Cushin is relaxed about the young people being the most heavily engaged in hands-on design work at Hanwha Phasor. He plays a major part in design reviews so ensures that his team gets the basics right. “An important part of the art of hardware involves following a process,” he explains. “If all your engineers with mixed skillsets are doing that, you will reap the rewards of schematics and layouts which use a common visual language.” This ensures engineers are not talking at cross purposes inside the team; or outside it among the Hanwha Phasor software and test teams; or further afield with its manufacturing partner and suppliers. Another technique arising from extensive experience of reengineering our phased array concerns working on the stack-up before creating mission critical components like antenna modules. “We set out constraints arising from power supply, digital or RF circuits very clearly for the antenna team.
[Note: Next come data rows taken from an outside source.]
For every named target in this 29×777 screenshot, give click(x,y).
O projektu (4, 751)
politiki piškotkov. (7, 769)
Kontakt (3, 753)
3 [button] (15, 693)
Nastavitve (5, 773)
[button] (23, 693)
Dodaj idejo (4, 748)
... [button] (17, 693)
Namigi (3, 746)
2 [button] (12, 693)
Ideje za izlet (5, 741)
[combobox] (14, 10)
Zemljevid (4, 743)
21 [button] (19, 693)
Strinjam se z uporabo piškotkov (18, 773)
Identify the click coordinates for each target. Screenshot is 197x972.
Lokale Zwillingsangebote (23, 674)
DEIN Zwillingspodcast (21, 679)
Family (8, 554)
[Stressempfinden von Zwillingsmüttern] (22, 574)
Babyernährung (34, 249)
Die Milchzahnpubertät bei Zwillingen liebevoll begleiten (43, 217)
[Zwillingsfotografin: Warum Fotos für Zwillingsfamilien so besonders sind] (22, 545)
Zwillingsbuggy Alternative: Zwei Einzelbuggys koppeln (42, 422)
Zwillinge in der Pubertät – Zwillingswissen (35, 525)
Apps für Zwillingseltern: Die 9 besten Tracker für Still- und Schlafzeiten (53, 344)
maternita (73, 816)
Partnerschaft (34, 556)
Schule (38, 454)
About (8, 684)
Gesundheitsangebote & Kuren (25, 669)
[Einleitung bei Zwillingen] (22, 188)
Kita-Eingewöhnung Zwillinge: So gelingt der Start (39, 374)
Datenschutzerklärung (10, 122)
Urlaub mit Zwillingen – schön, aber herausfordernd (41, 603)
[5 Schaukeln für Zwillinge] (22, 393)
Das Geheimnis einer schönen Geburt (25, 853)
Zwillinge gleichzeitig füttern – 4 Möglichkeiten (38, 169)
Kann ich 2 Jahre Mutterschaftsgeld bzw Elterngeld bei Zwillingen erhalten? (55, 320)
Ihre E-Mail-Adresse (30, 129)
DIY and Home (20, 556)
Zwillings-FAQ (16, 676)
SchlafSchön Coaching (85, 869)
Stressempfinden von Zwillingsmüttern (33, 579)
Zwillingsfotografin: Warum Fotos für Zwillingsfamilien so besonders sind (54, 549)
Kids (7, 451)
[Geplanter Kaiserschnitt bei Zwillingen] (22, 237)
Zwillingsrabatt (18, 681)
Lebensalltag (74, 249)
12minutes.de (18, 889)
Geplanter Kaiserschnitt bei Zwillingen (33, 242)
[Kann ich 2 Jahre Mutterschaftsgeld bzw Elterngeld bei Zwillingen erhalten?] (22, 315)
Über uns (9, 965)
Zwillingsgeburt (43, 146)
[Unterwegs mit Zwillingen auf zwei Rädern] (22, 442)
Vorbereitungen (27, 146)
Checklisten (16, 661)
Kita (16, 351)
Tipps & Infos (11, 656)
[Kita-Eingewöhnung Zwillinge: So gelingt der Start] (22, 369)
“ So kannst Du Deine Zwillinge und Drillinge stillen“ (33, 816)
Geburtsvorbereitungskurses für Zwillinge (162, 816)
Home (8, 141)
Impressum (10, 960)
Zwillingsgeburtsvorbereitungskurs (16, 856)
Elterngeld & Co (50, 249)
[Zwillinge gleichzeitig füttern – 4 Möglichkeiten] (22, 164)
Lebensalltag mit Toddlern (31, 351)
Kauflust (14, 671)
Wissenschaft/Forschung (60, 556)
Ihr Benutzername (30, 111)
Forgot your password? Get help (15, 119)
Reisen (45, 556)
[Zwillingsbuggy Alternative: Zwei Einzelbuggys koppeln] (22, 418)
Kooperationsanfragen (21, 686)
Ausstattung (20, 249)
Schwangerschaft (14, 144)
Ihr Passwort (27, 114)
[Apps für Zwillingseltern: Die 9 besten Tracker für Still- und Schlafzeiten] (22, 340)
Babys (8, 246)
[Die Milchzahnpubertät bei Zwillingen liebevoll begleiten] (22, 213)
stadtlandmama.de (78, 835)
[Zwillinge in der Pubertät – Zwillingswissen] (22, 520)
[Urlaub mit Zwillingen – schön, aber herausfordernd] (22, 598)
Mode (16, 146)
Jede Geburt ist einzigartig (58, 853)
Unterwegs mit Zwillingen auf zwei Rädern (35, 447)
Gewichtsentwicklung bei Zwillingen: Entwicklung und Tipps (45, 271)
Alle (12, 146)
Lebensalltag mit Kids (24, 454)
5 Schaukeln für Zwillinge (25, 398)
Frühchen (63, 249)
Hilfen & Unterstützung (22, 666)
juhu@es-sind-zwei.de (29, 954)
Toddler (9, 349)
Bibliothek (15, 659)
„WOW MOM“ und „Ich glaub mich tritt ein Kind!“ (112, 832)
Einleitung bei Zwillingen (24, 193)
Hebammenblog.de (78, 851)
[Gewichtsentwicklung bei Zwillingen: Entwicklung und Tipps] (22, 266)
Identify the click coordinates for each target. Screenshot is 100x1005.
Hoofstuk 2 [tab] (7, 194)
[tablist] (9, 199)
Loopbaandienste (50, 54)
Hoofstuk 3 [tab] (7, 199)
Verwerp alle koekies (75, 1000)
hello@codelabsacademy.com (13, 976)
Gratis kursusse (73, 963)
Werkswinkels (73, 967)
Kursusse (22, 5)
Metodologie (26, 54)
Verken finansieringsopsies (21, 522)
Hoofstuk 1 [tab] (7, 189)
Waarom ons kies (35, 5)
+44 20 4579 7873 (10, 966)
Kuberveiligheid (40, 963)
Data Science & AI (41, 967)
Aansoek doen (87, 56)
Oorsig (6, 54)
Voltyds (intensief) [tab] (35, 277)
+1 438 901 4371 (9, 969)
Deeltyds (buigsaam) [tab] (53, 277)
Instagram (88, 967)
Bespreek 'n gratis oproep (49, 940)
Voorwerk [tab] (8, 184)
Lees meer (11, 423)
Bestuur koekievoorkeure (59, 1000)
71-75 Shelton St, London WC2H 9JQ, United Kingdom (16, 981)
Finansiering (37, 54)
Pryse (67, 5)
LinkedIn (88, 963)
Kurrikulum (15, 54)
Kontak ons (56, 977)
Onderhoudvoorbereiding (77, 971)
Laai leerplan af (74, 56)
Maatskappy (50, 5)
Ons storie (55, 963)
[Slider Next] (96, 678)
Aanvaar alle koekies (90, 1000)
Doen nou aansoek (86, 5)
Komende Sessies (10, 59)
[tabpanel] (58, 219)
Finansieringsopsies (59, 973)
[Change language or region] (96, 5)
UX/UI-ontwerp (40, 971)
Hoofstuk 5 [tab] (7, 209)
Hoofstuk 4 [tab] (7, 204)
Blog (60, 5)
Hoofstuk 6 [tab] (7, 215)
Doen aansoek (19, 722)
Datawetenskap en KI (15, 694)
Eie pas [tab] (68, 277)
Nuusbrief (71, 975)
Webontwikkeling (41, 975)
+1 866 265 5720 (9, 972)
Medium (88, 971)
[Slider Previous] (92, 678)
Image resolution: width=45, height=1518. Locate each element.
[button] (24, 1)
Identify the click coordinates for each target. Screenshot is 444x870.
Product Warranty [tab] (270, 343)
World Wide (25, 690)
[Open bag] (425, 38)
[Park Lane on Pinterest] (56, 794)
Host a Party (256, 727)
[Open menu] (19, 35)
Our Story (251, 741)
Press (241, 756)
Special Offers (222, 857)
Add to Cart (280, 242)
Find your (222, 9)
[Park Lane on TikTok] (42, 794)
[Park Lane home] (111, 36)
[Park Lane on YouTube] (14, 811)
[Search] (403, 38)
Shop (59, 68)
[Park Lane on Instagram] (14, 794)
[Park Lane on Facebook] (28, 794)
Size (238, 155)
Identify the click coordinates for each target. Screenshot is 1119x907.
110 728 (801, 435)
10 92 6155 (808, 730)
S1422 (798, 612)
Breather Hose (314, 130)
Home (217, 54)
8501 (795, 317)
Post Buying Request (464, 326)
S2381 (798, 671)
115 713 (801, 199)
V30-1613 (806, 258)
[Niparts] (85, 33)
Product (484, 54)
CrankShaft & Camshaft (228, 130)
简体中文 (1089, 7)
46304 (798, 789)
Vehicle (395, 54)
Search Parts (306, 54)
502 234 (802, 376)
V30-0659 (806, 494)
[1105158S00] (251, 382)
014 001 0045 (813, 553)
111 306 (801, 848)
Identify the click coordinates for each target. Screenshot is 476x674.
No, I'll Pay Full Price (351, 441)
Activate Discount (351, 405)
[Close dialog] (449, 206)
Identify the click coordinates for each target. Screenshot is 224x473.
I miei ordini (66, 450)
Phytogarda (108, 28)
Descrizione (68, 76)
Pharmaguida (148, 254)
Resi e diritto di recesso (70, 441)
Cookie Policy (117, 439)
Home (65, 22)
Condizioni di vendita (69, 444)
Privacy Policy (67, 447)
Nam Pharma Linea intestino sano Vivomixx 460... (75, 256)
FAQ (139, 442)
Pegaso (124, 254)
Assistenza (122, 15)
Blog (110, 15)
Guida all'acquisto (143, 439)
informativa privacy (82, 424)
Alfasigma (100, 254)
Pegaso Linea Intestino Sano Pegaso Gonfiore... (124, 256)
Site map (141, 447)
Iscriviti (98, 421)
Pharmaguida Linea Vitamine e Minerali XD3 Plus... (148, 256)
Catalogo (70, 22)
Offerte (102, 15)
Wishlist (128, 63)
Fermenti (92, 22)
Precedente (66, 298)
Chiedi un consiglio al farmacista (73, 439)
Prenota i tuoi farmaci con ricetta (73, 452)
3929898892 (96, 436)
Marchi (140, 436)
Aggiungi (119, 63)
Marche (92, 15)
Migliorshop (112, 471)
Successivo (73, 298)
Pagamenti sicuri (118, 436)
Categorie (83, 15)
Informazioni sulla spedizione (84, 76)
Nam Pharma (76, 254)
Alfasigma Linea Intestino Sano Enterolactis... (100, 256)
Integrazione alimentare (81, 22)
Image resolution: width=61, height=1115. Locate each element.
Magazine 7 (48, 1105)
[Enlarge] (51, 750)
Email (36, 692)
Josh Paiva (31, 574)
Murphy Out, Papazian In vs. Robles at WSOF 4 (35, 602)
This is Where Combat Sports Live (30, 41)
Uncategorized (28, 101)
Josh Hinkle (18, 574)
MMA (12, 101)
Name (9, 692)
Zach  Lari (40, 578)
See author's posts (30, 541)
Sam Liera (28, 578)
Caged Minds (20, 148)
You don’t want to model something that you cannot physically implement.”

While there are plenty of fine young, minds at Hanwha Phasor, Cushin points out that the business also attracts senior people who have enjoyed solid careers at long established companies. “Now they want to live dangerously again doing pioneering work and mentoring young engineers. Youth is equally matched with solid experience here,” he says.

While there are plenty of fine young, minds at Hanwha Phasor, it attracts senior people from long established companies who want to live dangerously again doing pioneering work and mentoring young engineers

Cushin loved the Phasor Solutions days but he would not turn the clock back. There is a time and a place for start-ups, bolding proving out essential concepts at speed. However, as he knew from his 3Com days, to bring product to market the business would have achieve not just a steady flow of dependable financing but a different mindset.

That mindset is where Cushin comes in. He likes things “organised and planned out,” a little like his boards. “At such high frequencies, you must pay careful attention to how things are floor-planned and the routing strategy. The things you can get away with at lower frequencies are unthinkable with our product.” That is why he is enjoying the growing maturity of the Hanwha Phasor business, which is moving through the critical commercial aircraft certification processes and creating the infrastructure to ensure that its engineering and manufacturing partnership with Plexus Corp. runs smoothly.

Cushin takes his work home with him because it gives him pleasure, tinged, as he says, by a healthy level of tension and worry. He is particularly invigorated by the current phase, with greater investment in laboratory facilities and the implementation of ISO management standards. He is always thinking about the balance of skillsets, experience and different cultures within the team who see things from different viewpoints. He knows that team structure is paramount as the company grows.

Cushin is inspired by the potential for our satcom antenna to deliver global connectivity and has become very engaged in the challenge of launching an aerospace-grade product. But what he really likes about Hanwha Phasor, is complexity. Ku band is exciting and difficult for hardware people. IoT and wearable products would just bore him to tears.